▶ _TASK OBJECTIVE_:
Copy the material from the line containing "Click the word 'Connect' in the heading" to the end, switching "heading" to "title" and changing nothing else. Leave out the pictures.

- - - - - - -

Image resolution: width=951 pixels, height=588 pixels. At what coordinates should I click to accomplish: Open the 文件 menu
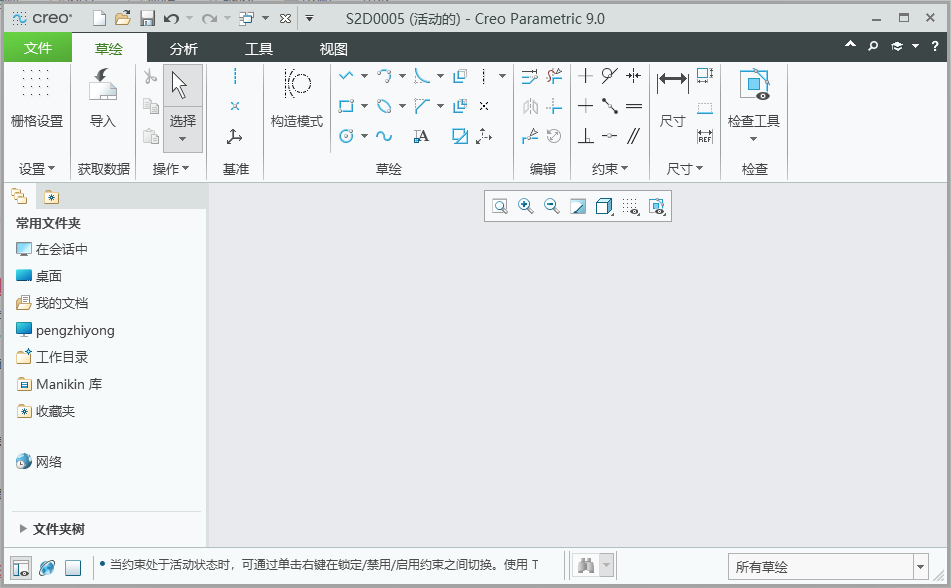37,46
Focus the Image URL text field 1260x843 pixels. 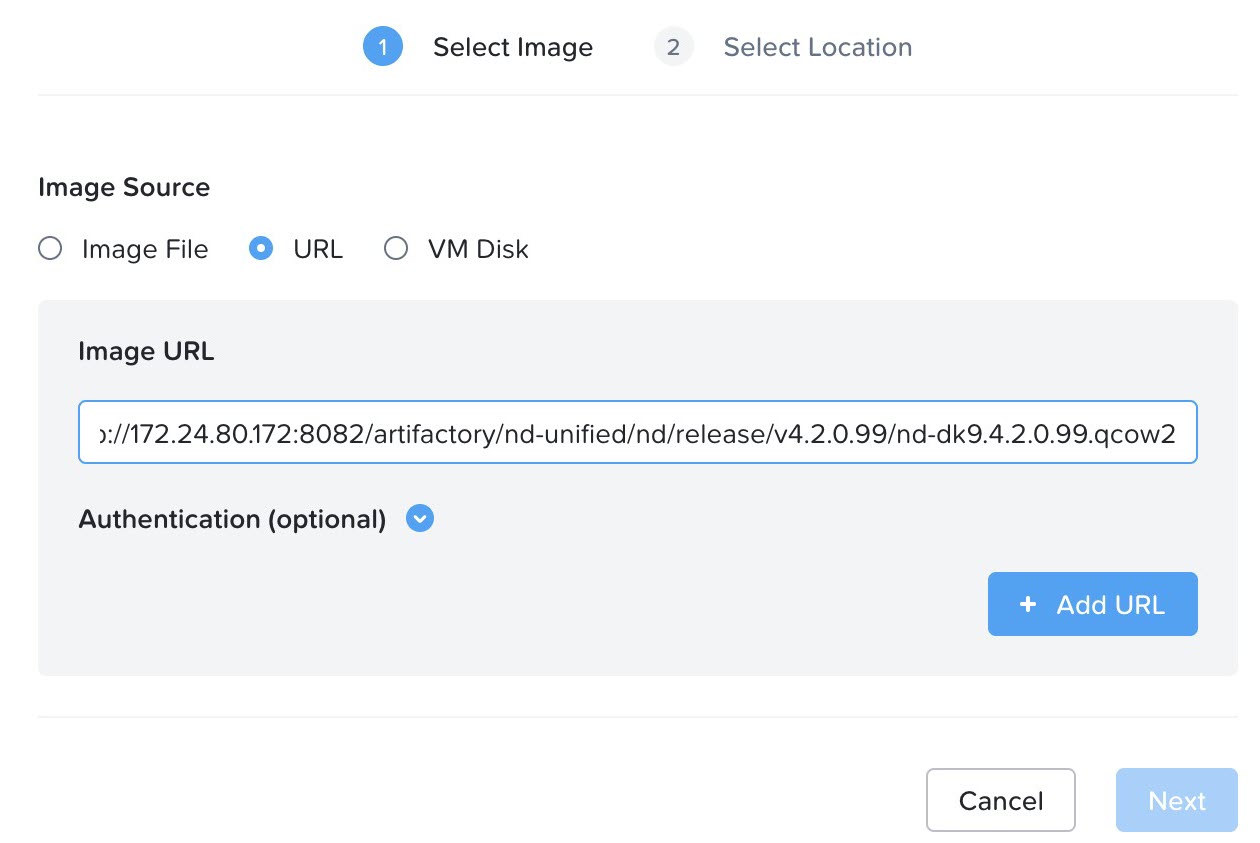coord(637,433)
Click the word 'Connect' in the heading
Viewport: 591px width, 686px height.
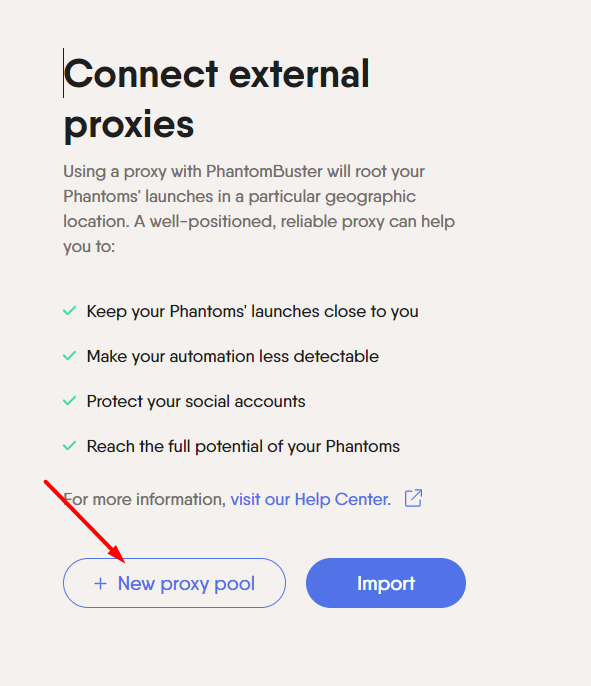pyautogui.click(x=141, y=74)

- - - - - - -

▶ _SOLUTION_:
Click the word 'Connect' in the title
Viewport: 591px width, 686px height.
pyautogui.click(x=141, y=74)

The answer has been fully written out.